Your weekly briefing on the AI stories, trends, and tips that matter most. Curated for the curious, not just the technical.
Things to Try This Week
1. Turn anything you're trying to learn into a podcast you can listen to
If you have a long article, a few pages of notes, or a document you keep meaning to read, a free tool called NotebookLM (from Google) can turn it into a friendly two-person audio conversation that explains it to you — perfect for listening in the car, on a walk, or while doing dishes.
- Go to notebooklm.google.com and sign in with a free Google account.
- Click 'New' and paste in some text or upload a document you want to understand — like an article, a recipe, or a handout from your kid's school.
- Click the 'Audio Overview' button and wait a minute — it creates a podcast-style chat about your material that you can press play and listen to like a real show.

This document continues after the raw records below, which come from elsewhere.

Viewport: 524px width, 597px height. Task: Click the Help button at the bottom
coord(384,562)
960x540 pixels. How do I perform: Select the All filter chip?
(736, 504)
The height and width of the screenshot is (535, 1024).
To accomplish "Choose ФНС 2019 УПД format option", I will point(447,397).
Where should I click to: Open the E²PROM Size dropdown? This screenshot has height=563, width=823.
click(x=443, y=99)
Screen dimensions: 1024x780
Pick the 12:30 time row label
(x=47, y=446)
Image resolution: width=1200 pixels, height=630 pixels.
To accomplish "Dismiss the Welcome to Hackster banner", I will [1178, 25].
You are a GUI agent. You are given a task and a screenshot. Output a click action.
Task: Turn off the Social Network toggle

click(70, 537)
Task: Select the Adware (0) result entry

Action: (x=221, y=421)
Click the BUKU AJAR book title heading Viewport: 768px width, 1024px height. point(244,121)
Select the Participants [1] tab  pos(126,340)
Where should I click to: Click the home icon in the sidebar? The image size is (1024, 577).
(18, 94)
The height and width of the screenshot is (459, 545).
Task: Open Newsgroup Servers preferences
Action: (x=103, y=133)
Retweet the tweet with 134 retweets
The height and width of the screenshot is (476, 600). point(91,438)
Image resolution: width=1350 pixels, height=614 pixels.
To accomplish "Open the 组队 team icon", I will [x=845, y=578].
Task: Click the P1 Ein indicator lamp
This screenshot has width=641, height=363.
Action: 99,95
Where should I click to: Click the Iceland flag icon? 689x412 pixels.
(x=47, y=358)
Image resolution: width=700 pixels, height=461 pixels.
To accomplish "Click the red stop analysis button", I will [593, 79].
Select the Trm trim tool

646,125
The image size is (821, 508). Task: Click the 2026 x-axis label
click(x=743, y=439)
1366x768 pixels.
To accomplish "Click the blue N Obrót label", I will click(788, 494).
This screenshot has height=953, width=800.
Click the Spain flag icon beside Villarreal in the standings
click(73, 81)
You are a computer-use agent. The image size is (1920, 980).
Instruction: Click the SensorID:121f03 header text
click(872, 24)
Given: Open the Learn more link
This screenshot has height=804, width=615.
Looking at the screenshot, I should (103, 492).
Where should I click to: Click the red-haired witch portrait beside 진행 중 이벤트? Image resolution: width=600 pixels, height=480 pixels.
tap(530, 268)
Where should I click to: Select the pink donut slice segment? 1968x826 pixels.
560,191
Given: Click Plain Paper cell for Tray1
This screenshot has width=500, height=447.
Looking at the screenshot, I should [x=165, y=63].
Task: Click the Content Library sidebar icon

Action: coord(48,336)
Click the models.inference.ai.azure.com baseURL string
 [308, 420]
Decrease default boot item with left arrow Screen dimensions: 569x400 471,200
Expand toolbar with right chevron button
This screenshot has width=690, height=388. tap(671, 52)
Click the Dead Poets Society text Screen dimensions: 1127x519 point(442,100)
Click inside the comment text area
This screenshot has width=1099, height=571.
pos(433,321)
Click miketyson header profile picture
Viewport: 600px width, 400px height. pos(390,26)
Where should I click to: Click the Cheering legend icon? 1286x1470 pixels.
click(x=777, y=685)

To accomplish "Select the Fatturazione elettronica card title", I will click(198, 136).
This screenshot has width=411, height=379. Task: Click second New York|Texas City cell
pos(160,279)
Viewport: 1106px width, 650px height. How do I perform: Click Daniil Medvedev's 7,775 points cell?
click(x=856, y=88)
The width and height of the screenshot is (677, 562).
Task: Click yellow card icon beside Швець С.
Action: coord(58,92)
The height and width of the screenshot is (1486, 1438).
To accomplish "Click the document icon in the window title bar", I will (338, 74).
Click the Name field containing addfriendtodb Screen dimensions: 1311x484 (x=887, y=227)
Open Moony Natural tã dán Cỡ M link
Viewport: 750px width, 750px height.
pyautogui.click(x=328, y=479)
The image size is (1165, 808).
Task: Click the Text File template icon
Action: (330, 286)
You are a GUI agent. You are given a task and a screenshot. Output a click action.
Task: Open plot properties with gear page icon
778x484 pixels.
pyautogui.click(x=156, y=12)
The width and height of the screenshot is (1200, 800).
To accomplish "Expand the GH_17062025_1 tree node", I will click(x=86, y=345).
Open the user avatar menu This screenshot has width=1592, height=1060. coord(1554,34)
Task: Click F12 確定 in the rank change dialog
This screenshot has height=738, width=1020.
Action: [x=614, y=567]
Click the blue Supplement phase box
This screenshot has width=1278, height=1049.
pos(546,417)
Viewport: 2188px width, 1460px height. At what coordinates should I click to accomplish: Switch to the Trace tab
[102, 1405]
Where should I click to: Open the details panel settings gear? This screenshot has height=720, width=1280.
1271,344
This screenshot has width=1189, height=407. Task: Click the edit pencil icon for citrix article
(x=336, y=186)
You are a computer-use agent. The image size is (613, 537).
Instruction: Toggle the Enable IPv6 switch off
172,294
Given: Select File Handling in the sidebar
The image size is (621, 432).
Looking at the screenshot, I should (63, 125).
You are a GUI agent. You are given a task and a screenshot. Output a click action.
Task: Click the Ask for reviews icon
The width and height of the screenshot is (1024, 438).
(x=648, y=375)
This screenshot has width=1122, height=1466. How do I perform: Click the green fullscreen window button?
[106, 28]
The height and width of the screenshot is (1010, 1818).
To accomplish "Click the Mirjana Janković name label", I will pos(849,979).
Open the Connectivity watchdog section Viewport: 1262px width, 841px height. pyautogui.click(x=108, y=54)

Source: Any-to-Any: Building Native Multimodal Agents - Patrick Löber, Google DeepMind
2. Upload a confusing document and ask AI your questions about it
You don't have to read every page of a long manual, insurance form, lease, or instruction booklet. You can hand the whole file to a free AI tool and just ask it the one thing you actually want to know — it reads it for you and answers in plain words.
- Open Gemini (gemini.google.com) or ChatGPT — both are free.
- Click the little paperclip or upload icon and add a document from your phone or computer (a PDF works great — like an appliance manual or a bill).
- Type something like: 'I uploaded my dishwasher manual. How do I run the rinse-only cycle? Explain it simply.' Then ask any follow-up question you still have.
Source: Gemini 3.5 Flash is just... fine
3. Don't settle for the first answer — ask AI to make it better
A lot of beginners take whatever AI gives them on the first try, but the real secret is that you can keep asking it to improve. Just like a helpful friend, it'll happily try again, give you more choices, or fix what you didn't like — no need to start over.
- Open ChatGPT, Claude, or Gemini (all free) and ask for something, like: 'Write a short birthday message for my coworker.'
- Instead of accepting the first reply, type: 'Make it warmer and a little funnier' or 'Give me 3 more options to choose from.'
- Keep nudging it — 'shorter,' 'less formal,' 'try again' — until it's exactly what you wanted.